While liking a lot of the symbolism - find the old RWS to be so flat and lifeless and often so ugly that it can only sneak in disguised as a clone
(apart from Kat Black's Golden Tarot - why does the Magician always have to be so creepy?)
 

roppo

My first was Tarot Classic. A hard black plastic case, and LWB. I bought it at a local department store, perhaps in 1975? My memory doesn't work well. Those days real decks were very rare in Japan and rather expensive for a local schoolboy.
 

Chiska

1978 - A friend and I co-owned a RWS. We were 13. We did many clandestine readings until her mother found out. I am not precisely sure what she did with it, but I believe that she may have burned it. Or given it to the priest. I don't remember.

My friend was "turned over" to the priest - meaning her mom marched her to the church and she got in all kinds of trouble.

Nothing happened to me - as far as my parents were concerned, there was nothing to get into trouble about.

I didn't get another deck, though, until about 1989 or 90. I was too busy for that 10 year period being stupid, or as I prefer to say, "gathering life experience..."
 

DaisyDragonfly

Courtney Davis 'Celtic Tarot' :D

Do you know, I can't remember where or when I bought this? In my mind, I bought this in some spooky bookshop in December 1992, Christmas shopping with my boyfriend. But I didn't, I couldn't have. How strange!

It must have been later, early 1994 sometime, in a New Age shop in Nanaimo. I'd read Mists of Avalon, was pretty into all of that. So when I saw the Celtic Tarot, it seemed a pleasingly Avalon-esque thing to buy. I remember taking it back to the place I was living at the time, and showing it around, and Dianne - one of the women who worked there - being interested but saying it would be hard to use 'because there were no pictures on the suits.' She showed me her Medieval Scapini. I liked it, a lot.

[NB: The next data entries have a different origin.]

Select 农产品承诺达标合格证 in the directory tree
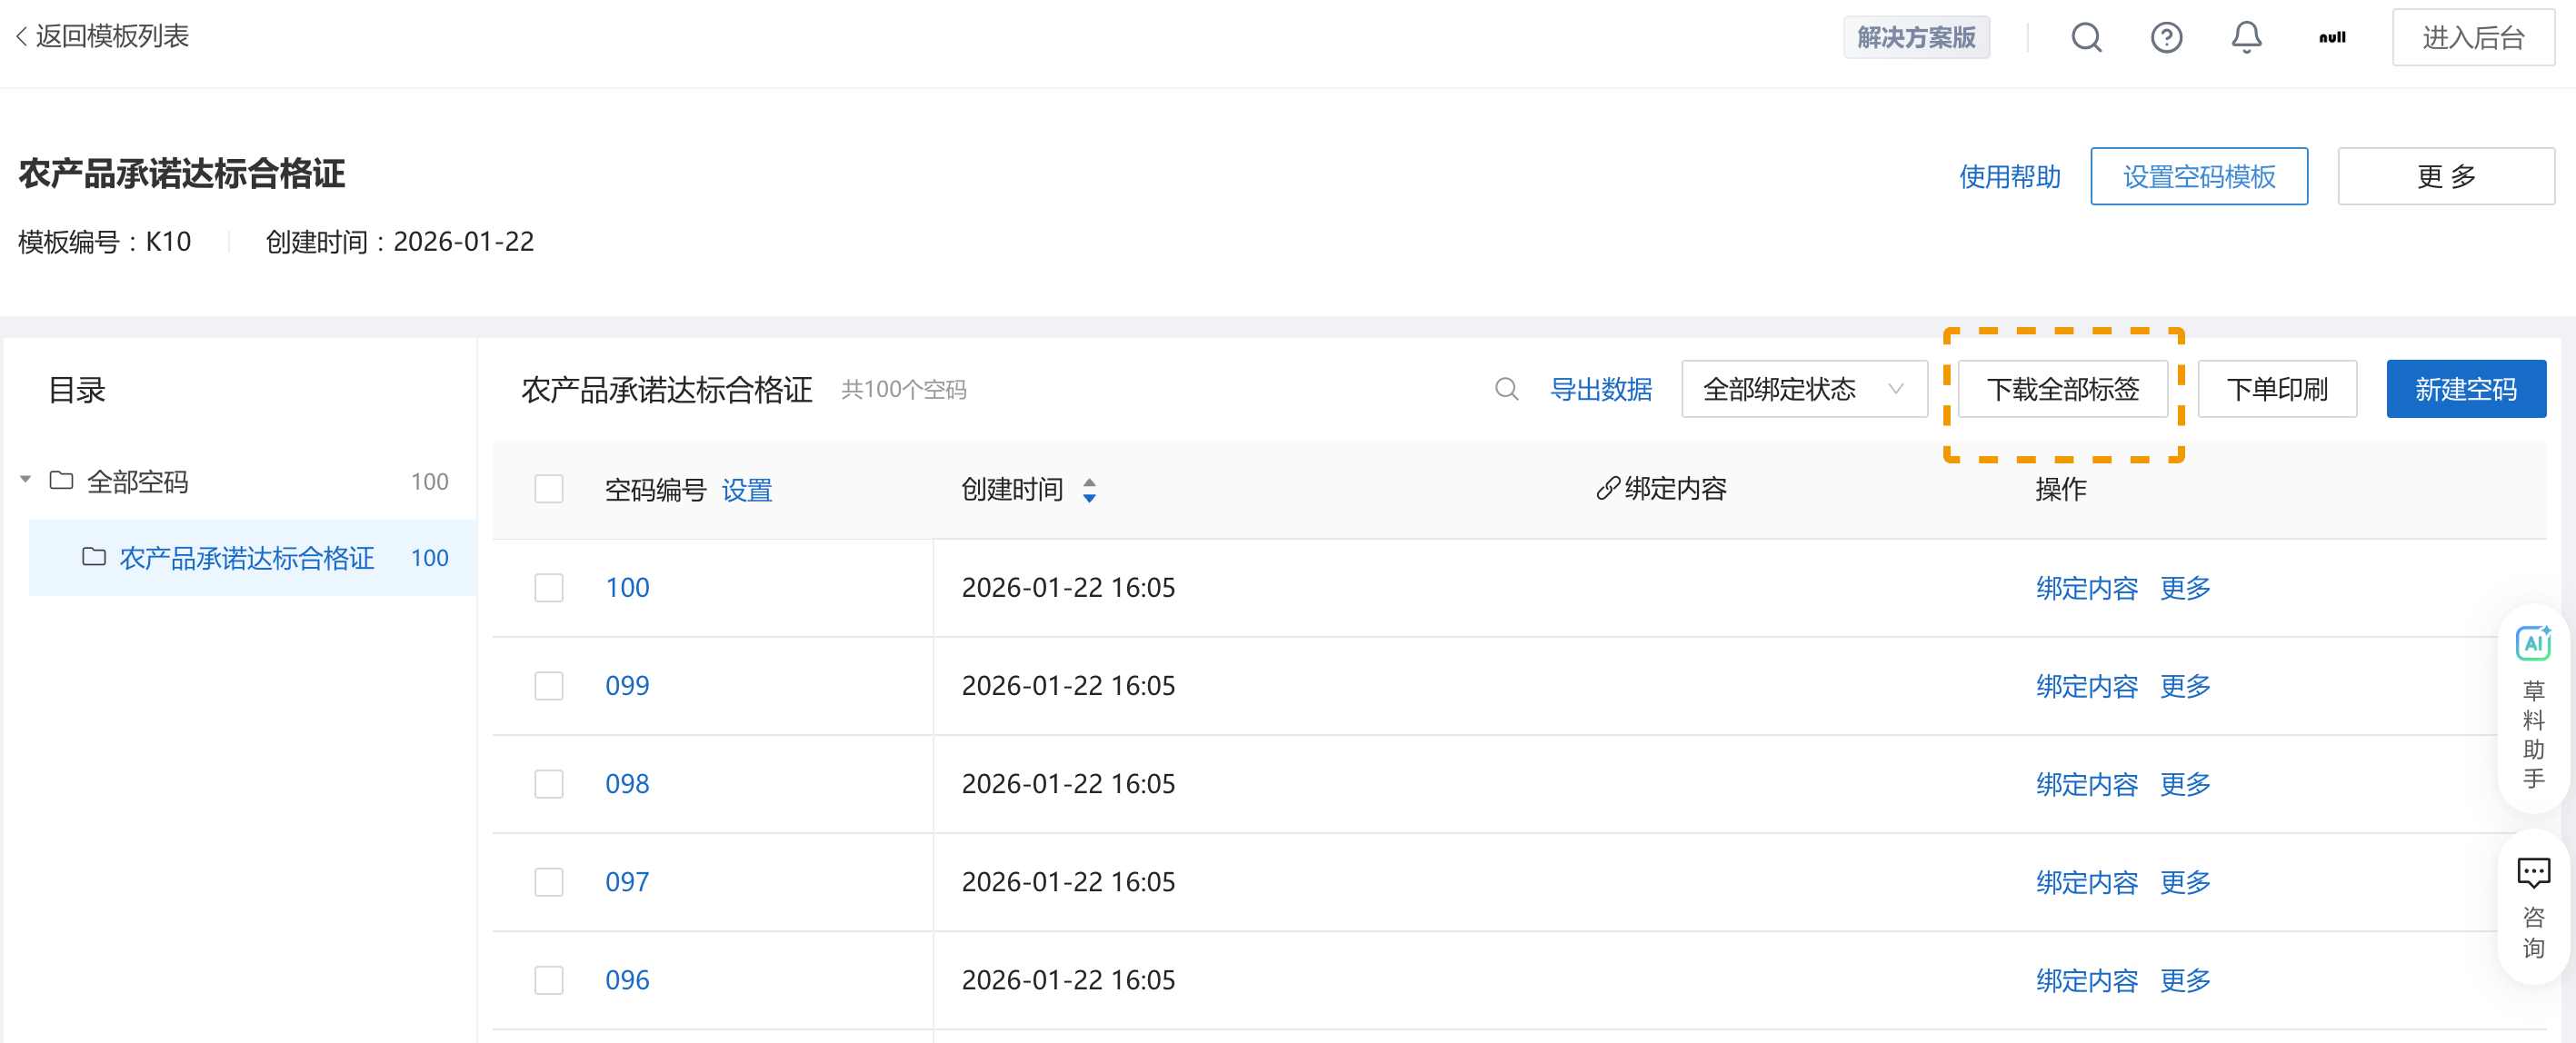The image size is (2576, 1043). pyautogui.click(x=250, y=558)
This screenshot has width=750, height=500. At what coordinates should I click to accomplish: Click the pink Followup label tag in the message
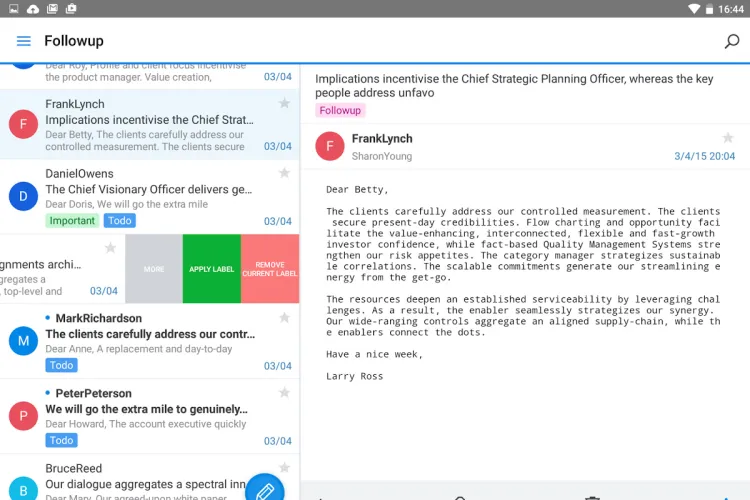(340, 110)
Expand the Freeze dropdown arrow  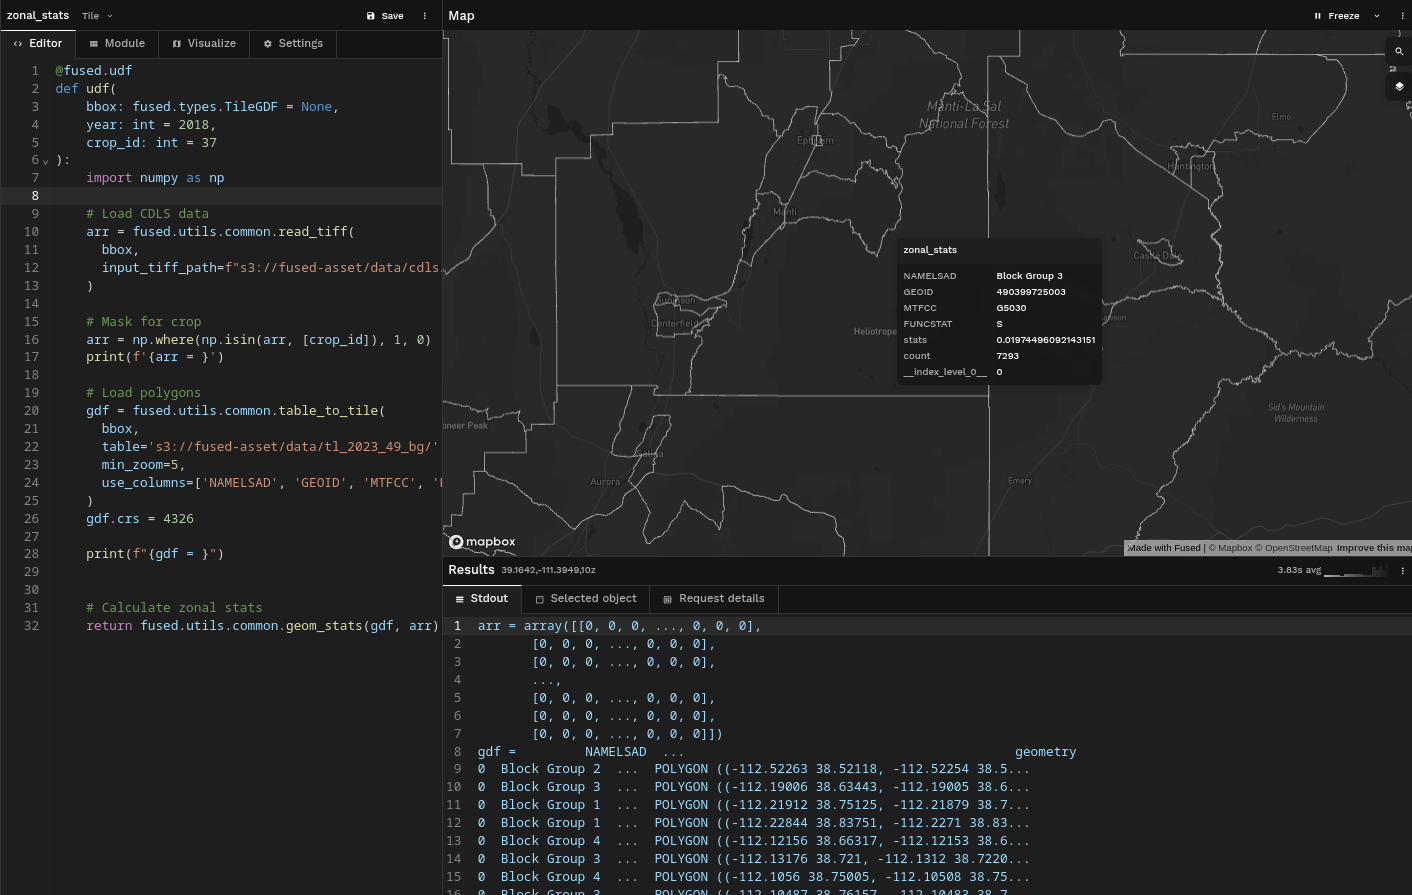click(1377, 16)
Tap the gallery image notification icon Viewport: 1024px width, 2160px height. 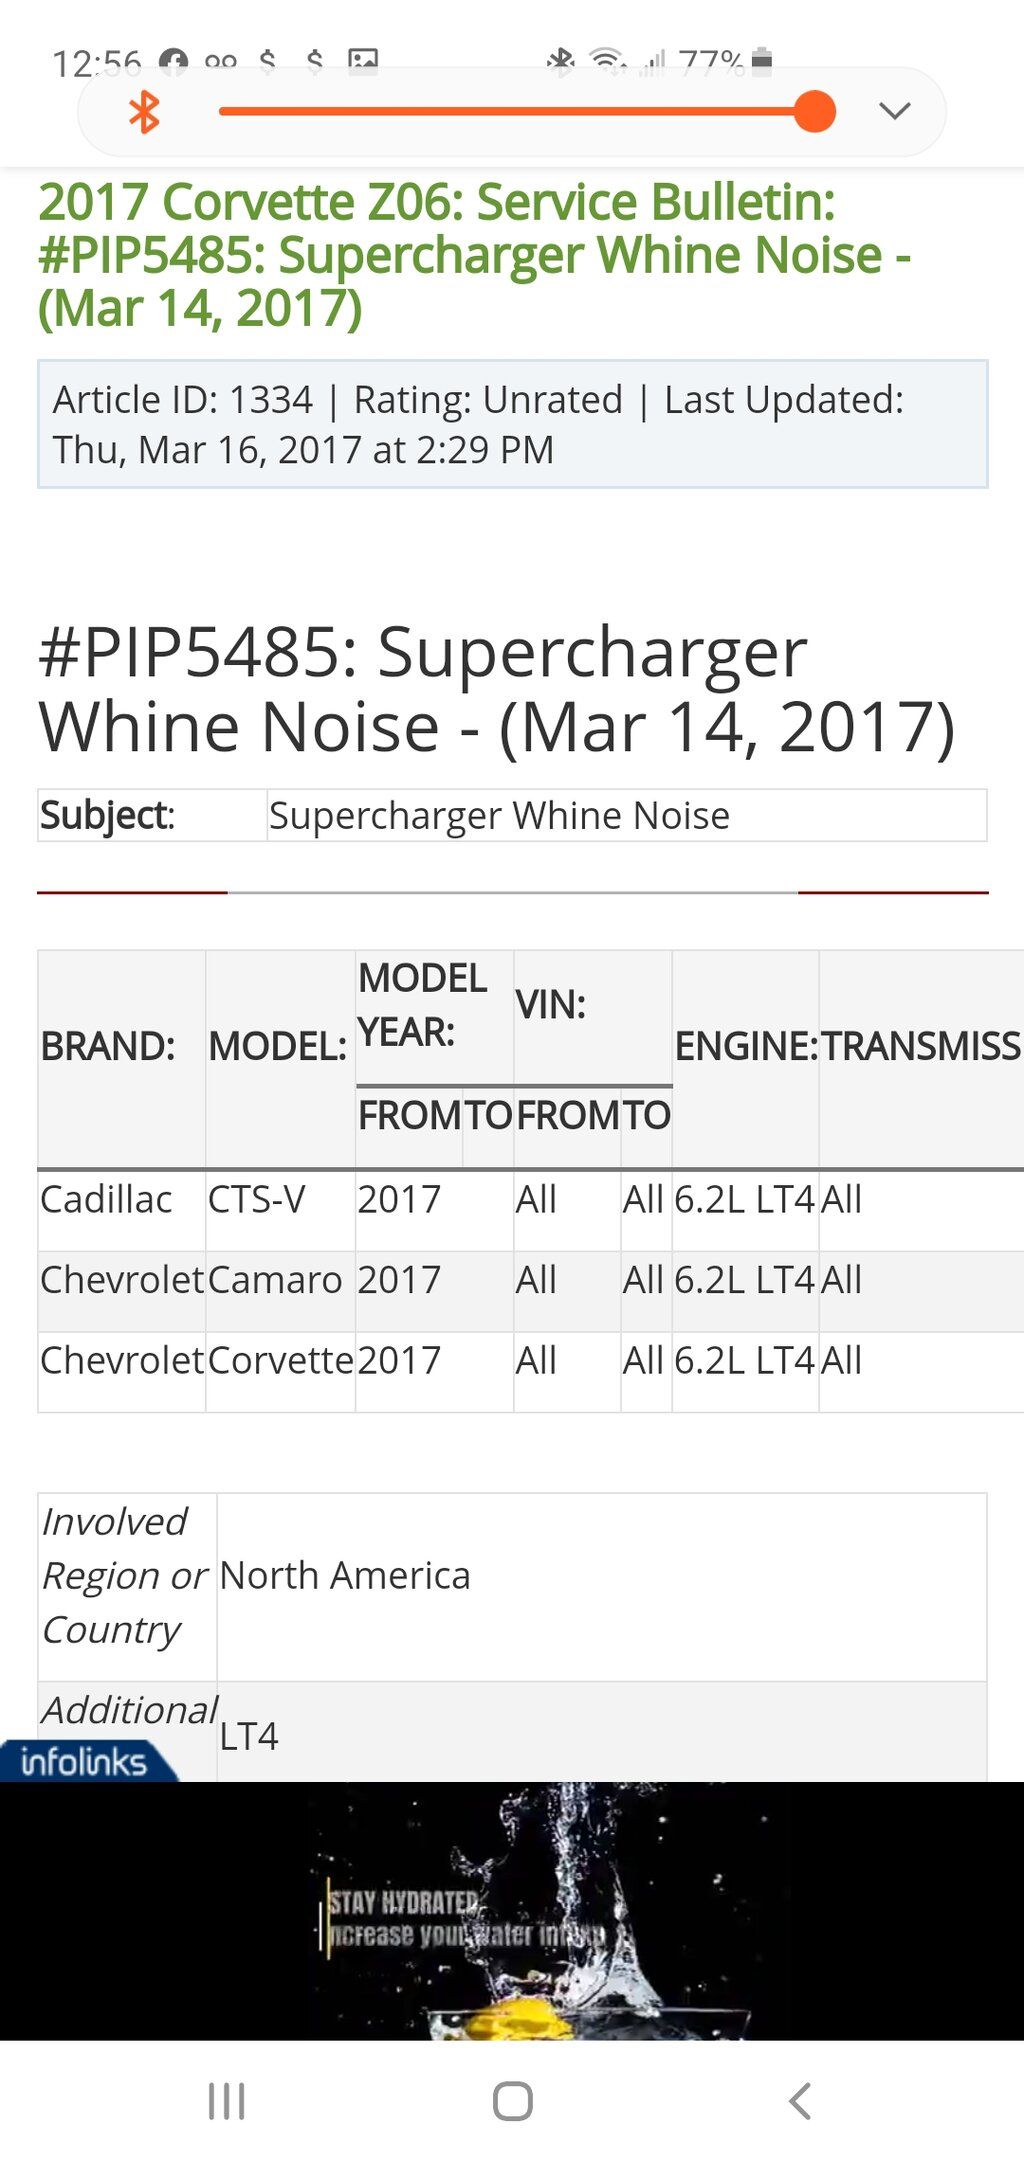point(363,60)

This fascinated me. I had no idea of tarot, had never heard of it. Should there be pictures on the suit cards? Even so, I didn't buy another deck for a while, spending my time with the Celtic Tarot, looking at the pictures and reading the book. I can't remember if I did a reading or not; I didn't have a clue what to do with these cards, but I did know the pictures and the idea of it captivated.

Next came the Hanson-Roberts, along with a copy of Mary K. Greer's Tarot for Yourself, both bought from the same Nanaimo New Age store. I seem to remember the Art Nouveau Tarot from the same place. It wasn't until my fourth deck, Ferguson's Legend Tarot, that I started to figure out that tarot thingie.

Out of those four decks, the only one I still have is the Legend. The other three are lost, possible still in a prairie barn, or long since sold or given away or goodness knows what. I've no way of finding out. The Legend, though: I don't read with it anymore, but I take it out every now and again. It reminds me of that whole strange period of being in Canada... no, I can't use it for reading. But as a keepsake? It's unique and it's beautiful.
 

Glitterbird

My first deck was RWS, if I recall, the book store I bought it at, only had it, a couple of angel decks and a fairy deck. RWS seemed more of my vision of "proper" tarot. It was my only deck for about a year.
I still use it regularly, it will always be a favorite of mine.
 

Sinduction

My first was also a RWS. I hated the colors, the art. I did not take my studies seriously until I saw the Giger in 1994. Then I couldn't learn enough. Of course, I couldn't get my hands on that deck until last year but I never forgot those silver gilt edges and those horrible images. The first one I bought for myself was the Gilded and then I went a bit nuts.